----- Passage shown -----
Hello,
I am building a Poisson regression model and I am confused about what I think is a really basic principle of generalized linear modeling. Specifically, a Poisson model for count data allows for heteroscedastic variances in the counts due to the fact that the variance is equal to the mean, which is the rate parameter. In the GLM context you are modeling the log of the rate parameter as a normal distribution. E.g.
y_i \sim Poisson(\lambda_i)
\lambda_i = \exp(\mu_i)
\mu_i \sim \mathcal{N}(x_i\beta, \sigma^2)
\sigma \sim InvGamma(\alpha, \beta)
etc…
Given the fact that by using the Poisson model you are already assuming heteroscedastic errors, would it be wrong to model the error associated with the \mu parameter (\sigma^2) individually for each observation? E.g.
y_i \sim Poisson(\lambda_i)
\lambda_i = \exp(\mu_i)
With subscripts on \sigma^2:
\mu_i \sim \mathcal{N}(x_i\beta, \sigma_i^2)
\sigma_i \sim InvGamma(\alpha, \beta)
In OLS I would assume that this would be pretty bad, but in the count model I’m working on I have found that it is much more robust during fitting (no divergences) and accurate (posterior predictive checks are closer to the actual counts) when modeling the observations with their own \sigma's as opposed to finding a single \sigma for all of the \mu's.
Any insight into this would be greatly appreciated. This is also related to another post I made about the same model, however I think this question is more general than the one I previously posted.
Hi Andrew,
Yeah it makes sense to me that the second model works better: I think there is a lot of over-dispersion in your data, which is very common in Poisson models – counts are very often over-dispersed relative to Poisson expectations.
What your second model does is basically allowing each observation to have its own Poisson rate, which enables to get more of the variation in the data. This is the idea behind gamma-Poisson (aka negative-binomial) models – look at paragraphs 11H1 and 11H2 of this NB for a detailed explanation.
Even better would be to use a hierarchical structure: each cluster would have its own expected Poisson rate, and this rate would both inform and be informed by the higher-level parameters of the population (i.e the parameters across clusters).
----- Entries supplied -----
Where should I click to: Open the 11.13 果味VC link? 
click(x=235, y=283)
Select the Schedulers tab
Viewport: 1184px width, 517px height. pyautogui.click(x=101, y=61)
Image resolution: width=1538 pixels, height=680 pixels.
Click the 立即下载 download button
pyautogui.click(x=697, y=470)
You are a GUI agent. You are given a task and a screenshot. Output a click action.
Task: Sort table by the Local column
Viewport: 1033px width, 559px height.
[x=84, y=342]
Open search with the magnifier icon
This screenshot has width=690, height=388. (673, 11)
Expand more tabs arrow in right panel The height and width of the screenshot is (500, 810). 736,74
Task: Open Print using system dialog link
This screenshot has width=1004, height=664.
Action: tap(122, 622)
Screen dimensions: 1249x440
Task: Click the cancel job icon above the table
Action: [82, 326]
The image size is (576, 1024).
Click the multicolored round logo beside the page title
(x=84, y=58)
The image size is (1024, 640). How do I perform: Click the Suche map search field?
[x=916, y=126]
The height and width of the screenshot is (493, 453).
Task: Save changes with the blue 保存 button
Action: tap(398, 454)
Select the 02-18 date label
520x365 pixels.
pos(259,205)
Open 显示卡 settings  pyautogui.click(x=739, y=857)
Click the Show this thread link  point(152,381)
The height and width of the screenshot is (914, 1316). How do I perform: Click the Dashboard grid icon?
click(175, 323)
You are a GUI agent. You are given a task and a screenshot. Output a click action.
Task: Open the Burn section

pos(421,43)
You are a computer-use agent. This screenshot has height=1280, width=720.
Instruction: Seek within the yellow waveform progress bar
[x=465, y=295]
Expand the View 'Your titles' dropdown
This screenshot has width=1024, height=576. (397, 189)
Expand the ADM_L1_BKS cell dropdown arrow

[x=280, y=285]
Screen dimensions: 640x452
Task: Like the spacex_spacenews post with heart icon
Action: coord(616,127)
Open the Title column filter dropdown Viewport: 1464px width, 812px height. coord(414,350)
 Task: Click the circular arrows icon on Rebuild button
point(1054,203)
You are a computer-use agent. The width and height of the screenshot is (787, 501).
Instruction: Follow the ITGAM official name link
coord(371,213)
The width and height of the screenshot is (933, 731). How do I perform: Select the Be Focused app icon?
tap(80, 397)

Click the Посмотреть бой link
-----
Task instructions -
a) Retype the stretch of the Poisson regression thread from "What your second" through "a detailed explanation.".
b) In the Poisson regression thread, what other name does the reply give for gamma-Poisson models?
c) Translate this sentence from the Poisson regression thread into Spanish: "Even better would be to use a hierarchical structure: each cluster would have its own expected Poisson rate, and this rate would both inform and be informed by the higher-level parameters of the population (i.e the parameters across clusters)."
The lines come from a source unrelated to the thread.

Responses to the exercise -
a)
What your second model does is basically allowing each observation to have its own Poisson rate, which enables to get more of the variation in the data. This is the idea behind gamma-Poisson (aka negative-binomial) models – look at paragraphs 11H1 and 11H2 of this NB for a detailed explanation.

b) Negative-binomial models.

c) Sería aún mejor usar una estructura jerárquica: cada grupo tendría su propia tasa de Poisson esperada, y esta tasa informaría a los parámetros de nivel superior de la población (es decir, los parámetros entre grupos) y a la vez sería informada por ellos.